I'm trying create and serve excel files using Django. I have a jar file which gets parameters and produces an excel file according to parameters and it works with no problem. But when i'm trying to get the produced file and serve it to the user for download the file comes out broken. It has 0kb size. This is the code piece I'm using for excel generation and serving.
def generateExcel(request,id):
if os.path.exists('./%s_Report.xlsx' % id):
excel = open("%s_Report.xlsx" % id, "r")
output = StringIO.StringIO(excel.read())
out_content = output.getvalue()
output.close()
response = HttpResponse(out_content,content_type='application/vnd.openxmlformats-officedocument.spreadsheetml.sheet')
response['Content-Disposition'] = 'attachment; filename=%s_Report.xlsx' % id
return response
else:
args = ['ServerExcel.jar', id]
result = jarWrapper(*args) # this creates the excel file with no problem
if result:
excel = open("%s_Report.xlsx" % id, "r")
output = StringIO.StringIO(excel.read())
out_content = output.getvalue()
output.close()
response = HttpResponse(out_content,content_type='application/vnd.openxmlformats-officedocument.spreadsheetml.sheet')
response['Content-Disposition'] = 'attachment; filename=%s_Report.xlsx' % id
return response
else:
return HttpResponse(json.dumps({"no":"excel","no one": "cries"}))
I have searched for possible solutions and tried to use File Wrapper also but the result did not changed. I assume i have problem with reading the xlsx file into StringIO object. But dont have any idea about how to fix it
Why on earth are you passing your file's content to a StringIO just to assign StringIO.get_value() to a local variable ? What's wrong with assigning file.read() to your variable directly ?
def generateExcel(request,id):
path = './%s_Report.xlsx' % id # this should live elsewhere, definitely
if os.path.exists(path):
with open(path, "r") as excel:
data = excel.read()
response = HttpResponse(data,content_type='application/vnd.openxmlformats-officedocument.spreadsheetml.sheet')
response['Content-Disposition'] = 'attachment; filename=%s_Report.xlsx' % id
return response
else:
# quite some duplication to fix down there
Now you may want to check weither you actually had any content in your file - the fact that the file exists doesn't mean it has anything in it. Remember that you're in a concurrent context, you can have one thread or process trying to read the file while another (=>another request) is trying to write it.

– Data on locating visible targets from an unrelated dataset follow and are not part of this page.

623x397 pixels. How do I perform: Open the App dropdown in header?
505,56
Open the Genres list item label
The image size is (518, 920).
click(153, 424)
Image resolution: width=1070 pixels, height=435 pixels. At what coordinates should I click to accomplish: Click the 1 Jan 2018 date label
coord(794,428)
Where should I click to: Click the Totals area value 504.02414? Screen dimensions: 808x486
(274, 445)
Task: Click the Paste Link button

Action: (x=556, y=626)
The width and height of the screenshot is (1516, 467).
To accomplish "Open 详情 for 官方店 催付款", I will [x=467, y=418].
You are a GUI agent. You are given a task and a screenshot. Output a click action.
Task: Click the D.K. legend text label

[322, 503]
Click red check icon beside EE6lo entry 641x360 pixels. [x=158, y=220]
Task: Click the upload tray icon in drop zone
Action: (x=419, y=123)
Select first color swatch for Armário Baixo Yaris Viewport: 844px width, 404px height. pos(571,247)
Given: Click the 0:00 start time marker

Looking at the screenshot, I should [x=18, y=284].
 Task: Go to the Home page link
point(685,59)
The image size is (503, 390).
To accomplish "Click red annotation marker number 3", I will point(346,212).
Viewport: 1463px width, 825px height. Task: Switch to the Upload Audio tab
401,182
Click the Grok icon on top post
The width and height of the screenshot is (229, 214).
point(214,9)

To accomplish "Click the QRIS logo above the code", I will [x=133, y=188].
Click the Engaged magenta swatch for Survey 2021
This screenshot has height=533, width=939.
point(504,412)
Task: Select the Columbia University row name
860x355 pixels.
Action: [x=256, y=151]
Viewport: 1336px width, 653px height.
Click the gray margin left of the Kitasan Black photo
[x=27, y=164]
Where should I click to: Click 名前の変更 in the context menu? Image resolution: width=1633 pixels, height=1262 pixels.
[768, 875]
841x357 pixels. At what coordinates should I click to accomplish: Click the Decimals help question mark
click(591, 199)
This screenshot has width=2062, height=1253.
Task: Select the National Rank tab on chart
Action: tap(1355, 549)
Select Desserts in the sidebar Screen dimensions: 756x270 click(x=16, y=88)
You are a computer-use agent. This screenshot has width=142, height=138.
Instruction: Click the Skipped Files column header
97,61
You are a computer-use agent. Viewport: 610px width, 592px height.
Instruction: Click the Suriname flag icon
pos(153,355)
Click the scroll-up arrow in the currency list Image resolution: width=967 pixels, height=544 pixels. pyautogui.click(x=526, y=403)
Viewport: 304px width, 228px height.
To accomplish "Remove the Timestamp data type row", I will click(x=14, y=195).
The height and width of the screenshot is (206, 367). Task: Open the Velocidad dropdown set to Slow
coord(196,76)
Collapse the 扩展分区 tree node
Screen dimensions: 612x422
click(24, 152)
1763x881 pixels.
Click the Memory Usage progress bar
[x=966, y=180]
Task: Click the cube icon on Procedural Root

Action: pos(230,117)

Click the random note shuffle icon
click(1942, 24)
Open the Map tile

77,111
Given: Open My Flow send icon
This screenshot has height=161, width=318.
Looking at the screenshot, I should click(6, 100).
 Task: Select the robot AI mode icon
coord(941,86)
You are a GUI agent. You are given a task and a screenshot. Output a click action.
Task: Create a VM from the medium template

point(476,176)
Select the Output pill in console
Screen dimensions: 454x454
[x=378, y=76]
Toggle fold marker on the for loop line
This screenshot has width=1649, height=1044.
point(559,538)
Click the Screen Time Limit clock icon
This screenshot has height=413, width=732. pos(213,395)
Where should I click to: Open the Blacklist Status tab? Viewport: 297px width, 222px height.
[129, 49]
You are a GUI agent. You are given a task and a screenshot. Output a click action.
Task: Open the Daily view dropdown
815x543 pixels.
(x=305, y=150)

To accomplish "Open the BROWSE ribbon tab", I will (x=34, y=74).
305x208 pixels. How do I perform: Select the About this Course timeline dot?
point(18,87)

In addition to what Bruno says, you probably need to open the file in binary mode:
excel = open("%s_Report.xlsx" % id, "rb")
You can use this library to create excel sheets on the fly.
http://xlsxwriter.readthedocs.io/
For more information see this page. Thanks to #alexcxe
XlsxWriter object save as http response to create download in Django
my answer is:
def generateExcel(request,id):
if os.path.exists('./%s_Report.xlsx' % id):
with open('./%s_Report.xlsx' % id, "rb") as file:
response = HttpResponse(file.read(),content_type='application/vnd.openxmlformats-officedocument.spreadsheetml.sheet')
response['Content-Disposition'] = 'attachment; filename=%s_Report.xlsx' % id
return response
else:
# quite some duplication to fix down there
why using "rb"? because HttpResponse class init parameters is (self, content=b'', *args, **kwargs), so we should using "rb" and using .read() to get the bytes.